▶ _PROBLEM TO WORK ON_
Only an exact repetition of all the entries will be accepted.

▶ _INFORMATION_
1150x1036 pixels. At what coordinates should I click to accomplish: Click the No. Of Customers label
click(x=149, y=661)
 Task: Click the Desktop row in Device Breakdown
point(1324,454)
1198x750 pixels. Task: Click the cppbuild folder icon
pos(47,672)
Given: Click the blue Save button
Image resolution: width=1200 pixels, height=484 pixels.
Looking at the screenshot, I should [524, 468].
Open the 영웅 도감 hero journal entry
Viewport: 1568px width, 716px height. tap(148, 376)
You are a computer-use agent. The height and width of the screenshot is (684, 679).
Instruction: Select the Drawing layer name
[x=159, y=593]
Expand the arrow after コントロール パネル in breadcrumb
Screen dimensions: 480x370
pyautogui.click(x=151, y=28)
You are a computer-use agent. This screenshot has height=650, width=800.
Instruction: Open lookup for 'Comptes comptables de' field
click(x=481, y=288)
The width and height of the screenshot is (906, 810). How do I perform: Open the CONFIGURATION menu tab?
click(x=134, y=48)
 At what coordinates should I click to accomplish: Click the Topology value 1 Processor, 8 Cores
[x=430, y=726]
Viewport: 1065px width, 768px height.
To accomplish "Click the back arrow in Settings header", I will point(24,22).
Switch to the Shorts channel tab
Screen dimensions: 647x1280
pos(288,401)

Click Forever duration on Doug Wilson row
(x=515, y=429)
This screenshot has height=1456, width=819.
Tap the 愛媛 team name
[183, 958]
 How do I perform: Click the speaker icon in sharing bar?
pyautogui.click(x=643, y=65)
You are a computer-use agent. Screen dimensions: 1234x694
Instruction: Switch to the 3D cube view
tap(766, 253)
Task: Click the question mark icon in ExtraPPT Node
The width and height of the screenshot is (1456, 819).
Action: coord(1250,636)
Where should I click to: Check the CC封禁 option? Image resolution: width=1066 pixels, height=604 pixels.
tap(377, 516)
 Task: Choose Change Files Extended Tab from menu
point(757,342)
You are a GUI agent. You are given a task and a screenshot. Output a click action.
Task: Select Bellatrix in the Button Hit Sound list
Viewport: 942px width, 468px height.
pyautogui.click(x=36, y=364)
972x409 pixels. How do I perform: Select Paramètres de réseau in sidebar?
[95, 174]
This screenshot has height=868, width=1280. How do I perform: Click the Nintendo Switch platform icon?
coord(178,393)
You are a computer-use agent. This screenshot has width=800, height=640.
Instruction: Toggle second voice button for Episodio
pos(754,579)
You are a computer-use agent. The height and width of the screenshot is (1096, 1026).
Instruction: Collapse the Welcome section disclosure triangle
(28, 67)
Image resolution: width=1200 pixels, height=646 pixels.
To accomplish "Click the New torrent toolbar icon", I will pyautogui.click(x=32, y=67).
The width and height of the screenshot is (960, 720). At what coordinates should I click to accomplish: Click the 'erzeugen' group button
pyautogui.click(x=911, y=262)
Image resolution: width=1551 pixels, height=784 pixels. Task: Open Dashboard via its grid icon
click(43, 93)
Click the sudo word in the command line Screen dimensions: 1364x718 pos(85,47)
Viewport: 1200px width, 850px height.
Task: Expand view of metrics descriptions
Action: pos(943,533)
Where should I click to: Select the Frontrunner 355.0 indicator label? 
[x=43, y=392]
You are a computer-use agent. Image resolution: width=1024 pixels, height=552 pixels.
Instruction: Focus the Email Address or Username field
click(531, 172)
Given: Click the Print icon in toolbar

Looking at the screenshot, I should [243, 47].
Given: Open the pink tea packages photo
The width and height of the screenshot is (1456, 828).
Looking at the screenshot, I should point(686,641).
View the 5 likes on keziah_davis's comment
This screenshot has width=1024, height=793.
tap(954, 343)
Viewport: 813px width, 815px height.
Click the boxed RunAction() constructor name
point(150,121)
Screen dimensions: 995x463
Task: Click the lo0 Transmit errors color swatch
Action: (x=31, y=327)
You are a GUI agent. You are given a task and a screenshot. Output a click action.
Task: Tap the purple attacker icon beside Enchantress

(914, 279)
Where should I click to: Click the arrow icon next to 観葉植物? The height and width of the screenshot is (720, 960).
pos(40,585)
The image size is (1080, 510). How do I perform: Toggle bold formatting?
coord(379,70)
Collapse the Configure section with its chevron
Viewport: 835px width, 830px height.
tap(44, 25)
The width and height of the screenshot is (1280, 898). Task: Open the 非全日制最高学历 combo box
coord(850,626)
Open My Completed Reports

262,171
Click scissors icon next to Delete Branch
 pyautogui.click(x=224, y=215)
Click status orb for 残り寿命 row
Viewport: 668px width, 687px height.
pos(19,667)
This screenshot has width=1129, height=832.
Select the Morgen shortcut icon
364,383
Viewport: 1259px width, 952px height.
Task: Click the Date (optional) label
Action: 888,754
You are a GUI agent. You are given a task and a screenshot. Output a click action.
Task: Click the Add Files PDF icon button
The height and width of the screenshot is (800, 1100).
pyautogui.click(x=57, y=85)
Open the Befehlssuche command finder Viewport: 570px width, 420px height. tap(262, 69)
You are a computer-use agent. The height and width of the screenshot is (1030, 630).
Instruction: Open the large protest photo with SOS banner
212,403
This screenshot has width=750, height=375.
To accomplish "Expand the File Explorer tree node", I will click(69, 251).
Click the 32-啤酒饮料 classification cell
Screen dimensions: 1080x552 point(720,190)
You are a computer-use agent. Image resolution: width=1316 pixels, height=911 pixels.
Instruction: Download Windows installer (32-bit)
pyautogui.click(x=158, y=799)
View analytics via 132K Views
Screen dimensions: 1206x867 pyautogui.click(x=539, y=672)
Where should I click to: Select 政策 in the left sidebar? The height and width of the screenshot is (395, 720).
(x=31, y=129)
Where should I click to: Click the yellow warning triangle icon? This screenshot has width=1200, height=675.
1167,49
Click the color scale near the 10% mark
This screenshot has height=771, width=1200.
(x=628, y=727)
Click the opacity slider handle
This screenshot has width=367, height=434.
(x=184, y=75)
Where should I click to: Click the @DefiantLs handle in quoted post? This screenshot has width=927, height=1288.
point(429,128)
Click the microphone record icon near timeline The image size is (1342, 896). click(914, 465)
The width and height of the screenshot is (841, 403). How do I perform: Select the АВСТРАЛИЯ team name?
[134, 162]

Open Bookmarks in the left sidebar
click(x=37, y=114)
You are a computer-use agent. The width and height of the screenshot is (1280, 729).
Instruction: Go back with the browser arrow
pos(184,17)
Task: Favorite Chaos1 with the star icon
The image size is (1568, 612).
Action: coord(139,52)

▶ _WRITTEN RESPONSE_
1150x1036 pixels. At what coordinates should I click to accomplish: Click the No. Of Customers label
click(x=149, y=661)
 Task: Click the Desktop row in Device Breakdown
point(1324,454)
1198x750 pixels. Task: Click the cppbuild folder icon
pos(47,672)
Given: Click the blue Save button
Image resolution: width=1200 pixels, height=484 pixels.
Looking at the screenshot, I should [524, 468].
Open the 영웅 도감 hero journal entry
Viewport: 1568px width, 716px height. tap(148, 376)
You are a computer-use agent. The height and width of the screenshot is (684, 679).
Instruction: Select the Drawing layer name
[x=159, y=593]
Expand the arrow after コントロール パネル in breadcrumb
Screen dimensions: 480x370
pyautogui.click(x=151, y=28)
You are a computer-use agent. This screenshot has height=650, width=800.
Instruction: Open lookup for 'Comptes comptables de' field
click(x=481, y=288)
The width and height of the screenshot is (906, 810). How do I perform: Open the CONFIGURATION menu tab?
click(x=134, y=48)
 At what coordinates should I click to accomplish: Click the Topology value 1 Processor, 8 Cores
[x=430, y=726]
Viewport: 1065px width, 768px height.
To accomplish "Click the back arrow in Settings header", I will point(24,22).
Switch to the Shorts channel tab
Screen dimensions: 647x1280
pos(288,401)

Click Forever duration on Doug Wilson row
(x=515, y=429)
This screenshot has height=1456, width=819.
Tap the 愛媛 team name
[183, 958]
 How do I perform: Click the speaker icon in sharing bar?
pyautogui.click(x=643, y=65)
You are a computer-use agent. Screen dimensions: 1234x694
Instruction: Switch to the 3D cube view
tap(766, 253)
Task: Click the question mark icon in ExtraPPT Node
The width and height of the screenshot is (1456, 819).
Action: coord(1250,636)
Where should I click to: Check the CC封禁 option? Image resolution: width=1066 pixels, height=604 pixels.
tap(377, 516)
 Task: Choose Change Files Extended Tab from menu
point(757,342)
You are a GUI agent. You are given a task and a screenshot. Output a click action.
Task: Select Bellatrix in the Button Hit Sound list
Viewport: 942px width, 468px height.
pyautogui.click(x=36, y=364)
972x409 pixels. How do I perform: Select Paramètres de réseau in sidebar?
[95, 174]
This screenshot has height=868, width=1280. How do I perform: Click the Nintendo Switch platform icon?
coord(178,393)
You are a computer-use agent. This screenshot has width=800, height=640.
Instruction: Toggle second voice button for Episodio
pos(754,579)
You are a computer-use agent. The height and width of the screenshot is (1096, 1026).
Instruction: Collapse the Welcome section disclosure triangle
(28, 67)
Image resolution: width=1200 pixels, height=646 pixels.
To accomplish "Click the New torrent toolbar icon", I will pyautogui.click(x=32, y=67).
The width and height of the screenshot is (960, 720). At what coordinates should I click to accomplish: Click the 'erzeugen' group button
pyautogui.click(x=911, y=262)
Image resolution: width=1551 pixels, height=784 pixels. Task: Open Dashboard via its grid icon
click(43, 93)
Click the sudo word in the command line Screen dimensions: 1364x718 pos(85,47)
Viewport: 1200px width, 850px height.
Task: Expand view of metrics descriptions
Action: pos(943,533)
Where should I click to: Select the Frontrunner 355.0 indicator label? 
[x=43, y=392]
You are a computer-use agent. Image resolution: width=1024 pixels, height=552 pixels.
Instruction: Focus the Email Address or Username field
click(531, 172)
Given: Click the Print icon in toolbar

Looking at the screenshot, I should [243, 47].
Given: Open the pink tea packages photo
The width and height of the screenshot is (1456, 828).
Looking at the screenshot, I should point(686,641).
View the 5 likes on keziah_davis's comment
This screenshot has width=1024, height=793.
tap(954, 343)
Viewport: 813px width, 815px height.
Click the boxed RunAction() constructor name
point(150,121)
Screen dimensions: 995x463
Task: Click the lo0 Transmit errors color swatch
Action: (x=31, y=327)
You are a GUI agent. You are given a task and a screenshot. Output a click action.
Task: Tap the purple attacker icon beside Enchantress

(914, 279)
Where should I click to: Click the arrow icon next to 観葉植物? The height and width of the screenshot is (720, 960).
pos(40,585)
The image size is (1080, 510). How do I perform: Toggle bold formatting?
coord(379,70)
Collapse the Configure section with its chevron
Viewport: 835px width, 830px height.
tap(44, 25)
The width and height of the screenshot is (1280, 898). Task: Open the 非全日制最高学历 combo box
coord(850,626)
Open My Completed Reports

262,171
Click scissors icon next to Delete Branch
 pyautogui.click(x=224, y=215)
Click status orb for 残り寿命 row
Viewport: 668px width, 687px height.
pos(19,667)
This screenshot has width=1129, height=832.
Select the Morgen shortcut icon
364,383
Viewport: 1259px width, 952px height.
Task: Click the Date (optional) label
Action: 888,754
You are a GUI agent. You are given a task and a screenshot. Output a click action.
Task: Click the Add Files PDF icon button
The height and width of the screenshot is (800, 1100).
pyautogui.click(x=57, y=85)
Open the Befehlssuche command finder Viewport: 570px width, 420px height. tap(262, 69)
You are a computer-use agent. The height and width of the screenshot is (1030, 630).
Instruction: Open the large protest photo with SOS banner
212,403
This screenshot has width=750, height=375.
To accomplish "Expand the File Explorer tree node", I will click(69, 251).
Click the 32-啤酒饮料 classification cell
Screen dimensions: 1080x552 point(720,190)
You are a computer-use agent. Image resolution: width=1316 pixels, height=911 pixels.
Instruction: Download Windows installer (32-bit)
pyautogui.click(x=158, y=799)
View analytics via 132K Views
Screen dimensions: 1206x867 pyautogui.click(x=539, y=672)
Where should I click to: Select 政策 in the left sidebar? The height and width of the screenshot is (395, 720).
(x=31, y=129)
Where should I click to: Click the yellow warning triangle icon? This screenshot has width=1200, height=675.
1167,49
Click the color scale near the 10% mark
This screenshot has height=771, width=1200.
(x=628, y=727)
Click the opacity slider handle
This screenshot has width=367, height=434.
(x=184, y=75)
Where should I click to: Click the @DefiantLs handle in quoted post? This screenshot has width=927, height=1288.
point(429,128)
Click the microphone record icon near timeline The image size is (1342, 896). click(914, 465)
The width and height of the screenshot is (841, 403). How do I perform: Select the АВСТРАЛИЯ team name?
[134, 162]

Open Bookmarks in the left sidebar
click(x=37, y=114)
You are a computer-use agent. The width and height of the screenshot is (1280, 729).
Instruction: Go back with the browser arrow
pos(184,17)
Task: Favorite Chaos1 with the star icon
The image size is (1568, 612).
Action: coord(139,52)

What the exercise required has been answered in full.